Es ist ein infames Gerücht, dass Angestellte gerne nahe zusammen sitzen, verdichtetes Layout die Kommunikation fördert, die Effizienz steigert und die Transparenz erhöht. In die Welt gesetzt wurde es von einer Schar irregeleiteter, misanthropischer Manager auf Führungsebene, die aus ihren 40-Quadratmeter-Einzelbüros heraus diese Lüge in die Geschäftswelt trugen und sie von Horden opportunistischer Architekten ad absurdum umsetzen liessen. Mal ehrlich: Wenn man zwischen einem Einzelbüro in der Grösse eines Schuhkartons und einem standardisierten Schreibtisch in einem Grossraumbüro wählen könnte, dann wäre jeder Assistentin sofort klar, wofür sie sich entscheiden würde. Her mit der Schachtel!
Es geht hier nicht nur darum, dass man sich auch mal einen abgebrochenen Fingernagel gerade feilen will, ohne sich die infantilen Vorzimmer-Tussi-Sprüche der Kollegen anhören zu müssen. Abgebrochen – übrigens beim Entfernen des Papierstaus am Kopierer, der freundlicherweise von einem Mitarbeiter verursacht wurde, der es vorzog, anonym zu bleiben. Es geht auch nicht darum, dass man im eigenen Büro die Strumpfhose ungestört zurechtzupfen will, weil sie vom ewigen Sprint zum Drucker am Knie unschöne Falten wirft. Der Drucker steht nämlich aus Effizienzgründen am anderen Ende des Raumes, und man teilt ihn sich mit 50 batteriehaltungsgeschädigten Büroinsassen. Nein, es geht darum, dass ein Sekretariat ein Vertrauensposten ist, und da braucht es nun mal Privatsphäre.
Ein eigenes Büro – auch im Taschenformat – schafft Klarheit, Respekt und Abstand. Da kommt keiner rein und rückt einem so nah auf die Pelle, dass man seine Nasenhaare zittern sieht. Ausserdem schaut niemand unverblümt auf den Bildschirm, zeigt mit dem Finger auf den Terminkalender und statuiert, es sei gar nicht wahr, dass der Chef keine Zeit habe, da seien ja noch volle fünf Minuten unverbuchte Zeit zu sehen. Auch muss man sich nicht unversehens und mit ganzem Körpereinsatz über vertrauliche Dokumente werfen, die der schnell herannahende Prokurist nicht sehen sollte. Ebenfalls erübrigen sich dann die in konspirativem Tonfall und kryptischen Sätzen geführten Telefongespräche, die von den Kollegen als drohende Restrukturierungsmassnahmen interpretiert werden, sich aber um Überraschungs-Team-Events zur Steigerung der Mitarbeitermoral drehen.
Was Haltern von Geflügel schon längst verboten wurde, gilt im modernen Businessleben als fortschrittliches, kostenoptimiertes und transparentes Arbeitsplatzmodell. In Tat und Wahrheit ist es ein unpraktischer, lärmiger, schlecht klimatisierter Ort, der im Winter Dutzende Grippeopfer fordert. Das muss aufhören! Die Zeiten, in denen Führungskräfte Transparenz predigten und dann im Porsche mit getönten Scheiben ins Einzelbüro fuhren, sind längst vorbei. Wir fordern Individualität für alle und für die Sekretärin ein nettes Eckbüro mit George-Clooney-Maschine und Prosecco-Spender!

** Ihre Aufgaben **
[1] Mit wie vielen Büroinsassen teilt man sich laut dem Text über das Großraumbüro den Drucker?
[2] Geben Sie aus dem Text über das Großraumbüro alles von „Es geht hier“ bis hinunter zu „nun mal Privatsphäre.“ wortgetreu wieder.

** Ausgangsdaten **

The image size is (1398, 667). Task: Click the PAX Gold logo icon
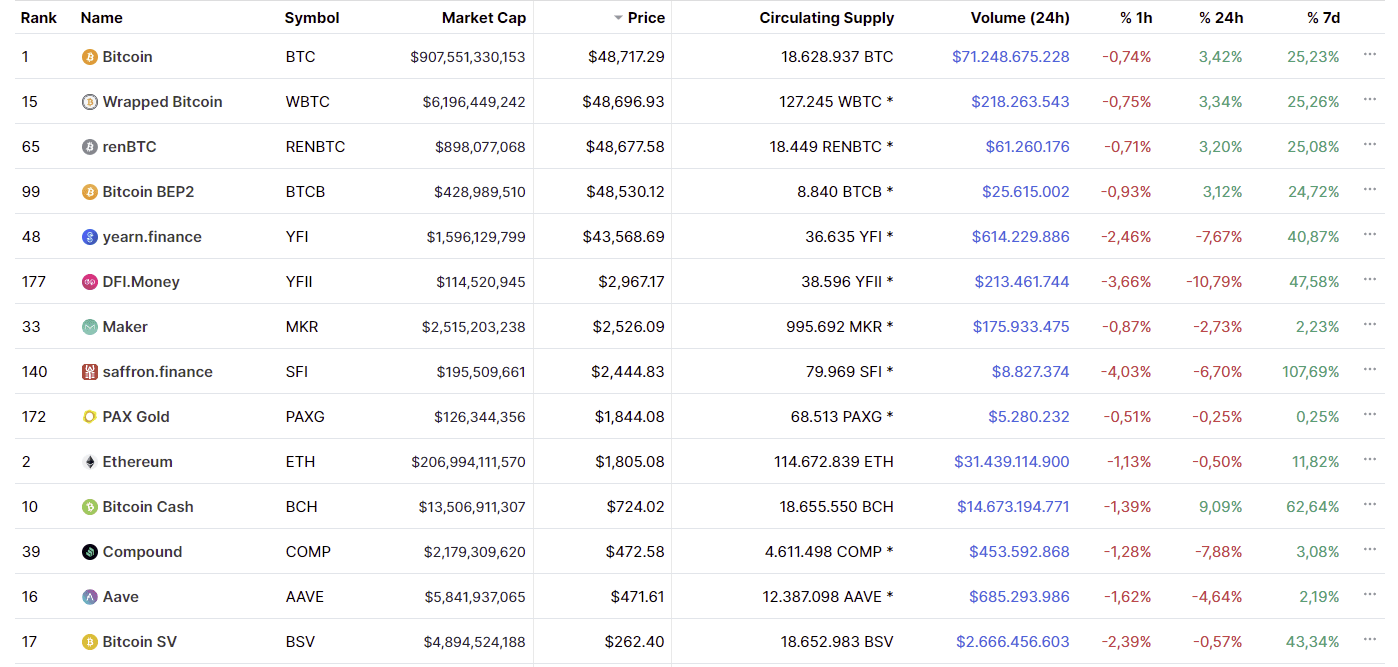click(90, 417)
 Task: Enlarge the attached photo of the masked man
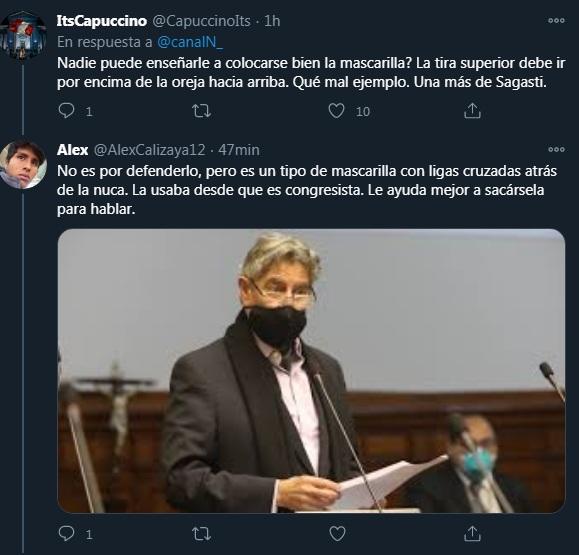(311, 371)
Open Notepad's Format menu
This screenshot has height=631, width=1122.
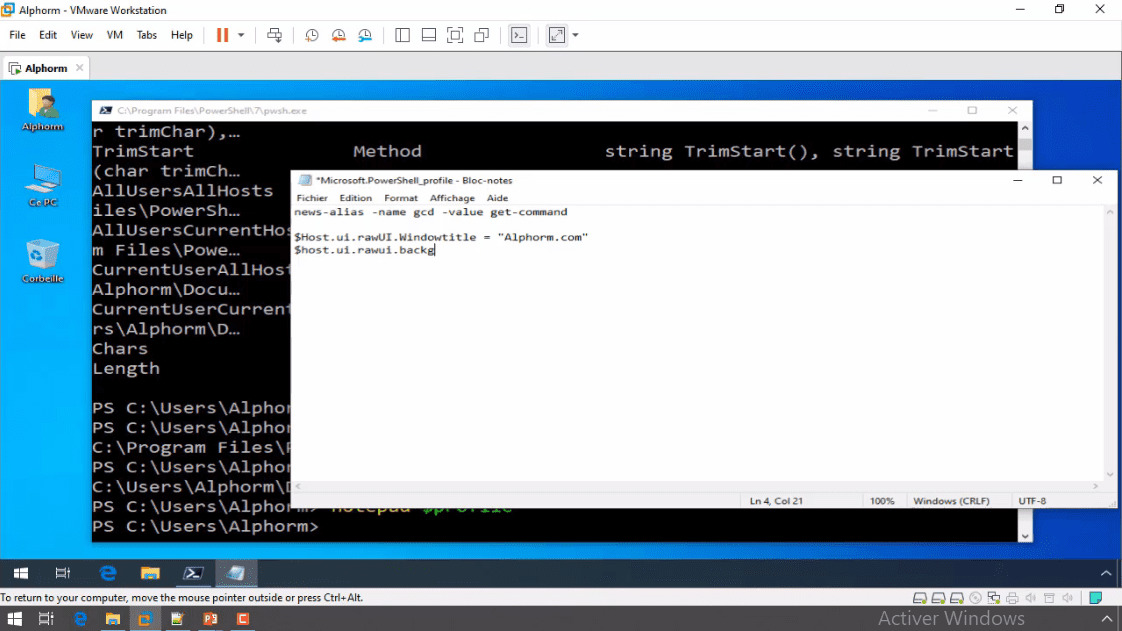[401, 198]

--

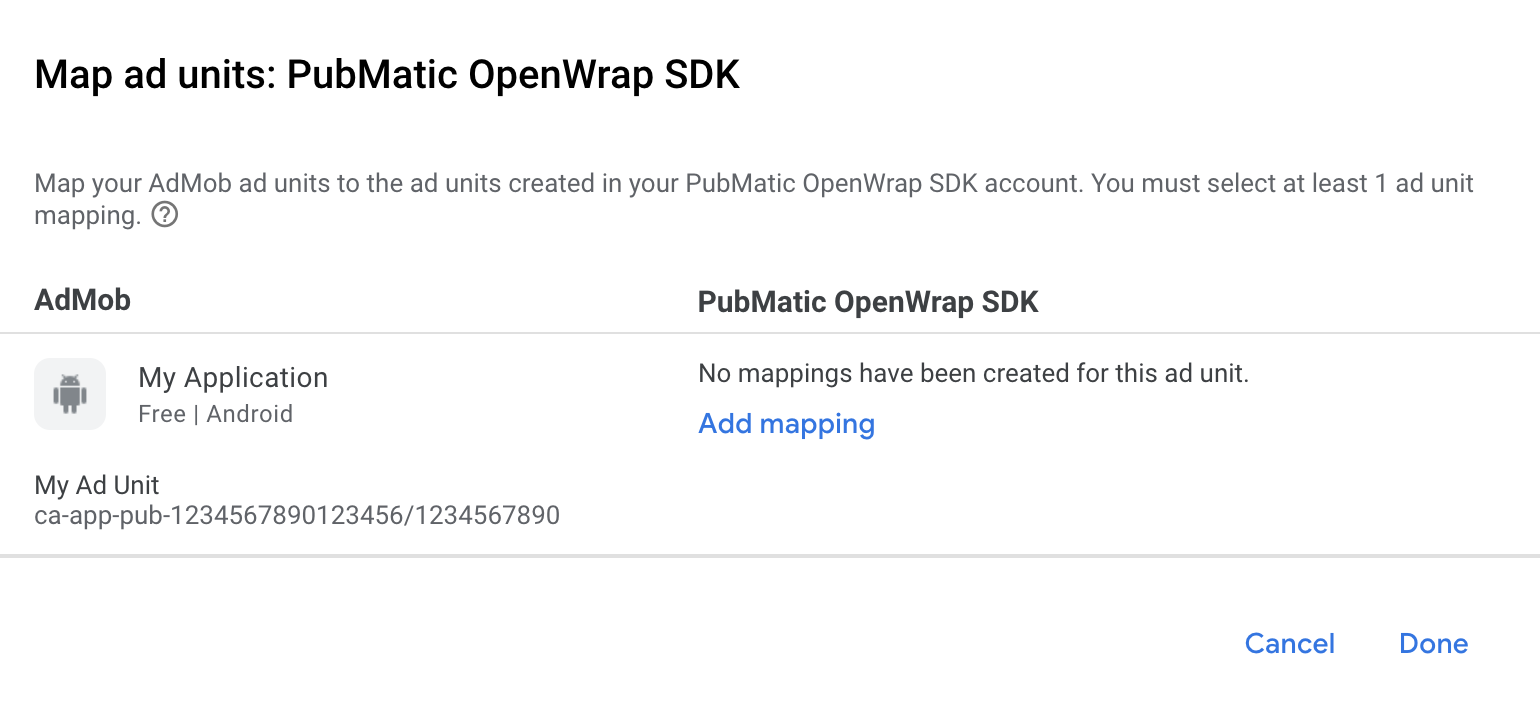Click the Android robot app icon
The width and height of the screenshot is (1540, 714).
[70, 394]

** Lösungen **
[1] Mit 50 batteriehaltungsgeschädigten Büroinsassen.

[2]
Es geht hier nicht nur darum, dass man sich auch mal einen abgebrochenen Fingernagel gerade feilen will, ohne sich die infantilen Vorzimmer-Tussi-Sprüche der Kollegen anhören zu müssen. Abgebrochen – übrigens beim Entfernen des Papierstaus am Kopierer, der freundlicherweise von einem Mitarbeiter verursacht wurde, der es vorzog, anonym zu bleiben. Es geht auch nicht darum, dass man im eigenen Büro die Strumpfhose ungestört zurechtzupfen will, weil sie vom ewigen Sprint zum Drucker am Knie unschöne Falten wirft. Der Drucker steht nämlich aus Effizienzgründen am anderen Ende des Raumes, und man teilt ihn sich mit 50 batteriehaltungsgeschädigten Büroinsassen. Nein, es geht darum, dass ein Sekretariat ein Vertrauensposten ist, und da braucht es nun mal Privatsphäre.